What is the ideal manner in which one should serve G-d?
“Take from among you donations for Hashem, anyone whose heart elevates him shall bring for the donation of Hashem, gold, and silver, and copper…”[3] There were a total of thirteen materials that could be donated to the Mishkan. Of those materials, anyone could donate as much as he wanted. The only exception was silver, from which there was a mandated silver half-shekel that had to contributed.[4]
Sfas Emes notes that the word kesef (silver) is similar to the word kisuf (yearning). By nature, every Jew is created with an innate feeling of love for Hashem. The only reason a person may not feel that love, is because he has dulled it or buried it beneath the morass of sin. But if one repents, he will rediscover that the innate yearning to connected with the divine. Every Jew had to contribute an equal amount of kesef symbolizing every Jew’s innate kisuf. All other materials, representing all other talents, could be contributed at will. Every person has his own unique talents and resources and those are up to him to decide how much to donate.

Every Friday night, a woman lights the Shabbos candles ushering in the sanctity of the holy day. Then, she recites a beautiful tefillah, praying for the spiritual growth of her children[5]. “May I merit to raise children and children’s children, wise and understanding, lovers of G-d, those who fear G-d, men of truth, holy progeny, who cling to G-d, and light up the world with Torah and good deeds, and all of the work of the service of the Creator.”
At last year’s Agudah convention, Rabbi Moshe Tuvia Lieff related the following poignant thought in the name of Rav Motta Frank:
Our greatest value is Torah study. We recite each day, “Talmud Torah k’neged kulam – Torah study is equal to all of the rest of them[6]”. When a woman prays for her children, it would seem appropriate that she conclude by praying that their children light up the world with Torah. Why does the prayer continue that her children light up the world with “good deeds, and all of the work of the service of the Creator”?
In conveying the answer, Rabbi Lieff raised his voice, “My friends, the very question demonstrates a deficiency in us. What have we done to ourselves? We have undermined the contributions and efforts of many wonderful people. What about the young man who does not have the capability to sit and learn all day but performs acts of chesed?! Does the fellow from chaverim who comes to change your tire on the side of the road at 1 a.m. not light up the world?! Yes, our ultimate dream is for our children to be Torah scholars. But there are other forms of the service of the Creator, and we dare not undervalue and underappreciate them.
As a woman lights the Shabbos candles, she beseeches G-d to help her children light up the world, foremost in Torah, but beyond that, in any manner and form of service to G-d.

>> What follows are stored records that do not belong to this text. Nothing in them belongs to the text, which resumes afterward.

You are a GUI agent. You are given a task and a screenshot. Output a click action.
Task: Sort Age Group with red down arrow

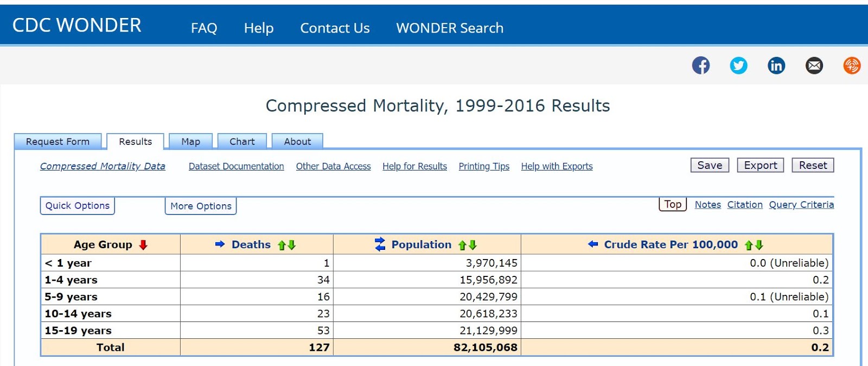click(x=143, y=245)
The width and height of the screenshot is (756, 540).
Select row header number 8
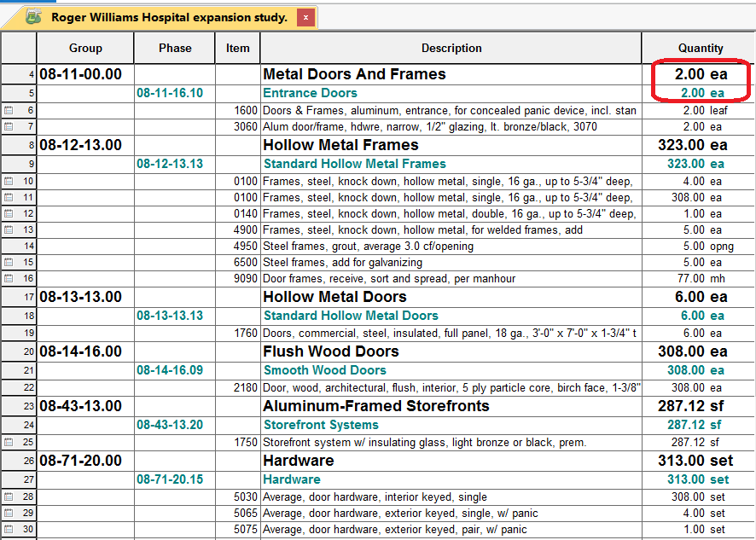pos(19,146)
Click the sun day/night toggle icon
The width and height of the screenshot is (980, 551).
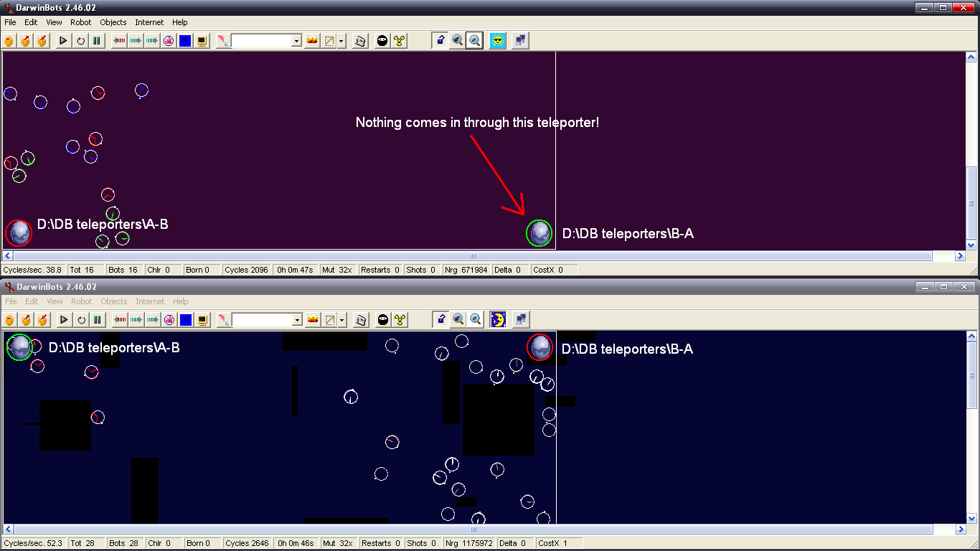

The message of the mandatory half-shekel tax is that we all need each other. On our own, we are halves lacking completion. We need the contributions of every single Jew in fulfilling “all the work of the service of the Creator”. The most basic trait we must externalize is our yearning for greatness and connection with G-d. Once we are in touch with that natural emotion, we can bring forth the other materials/talents we uniquely possess – each on his own level.
The Mishkan was built by a nation whose hearts were elevated to participate. We continue to maintain the communal sanctuary of the Jewish people through our collective efforts.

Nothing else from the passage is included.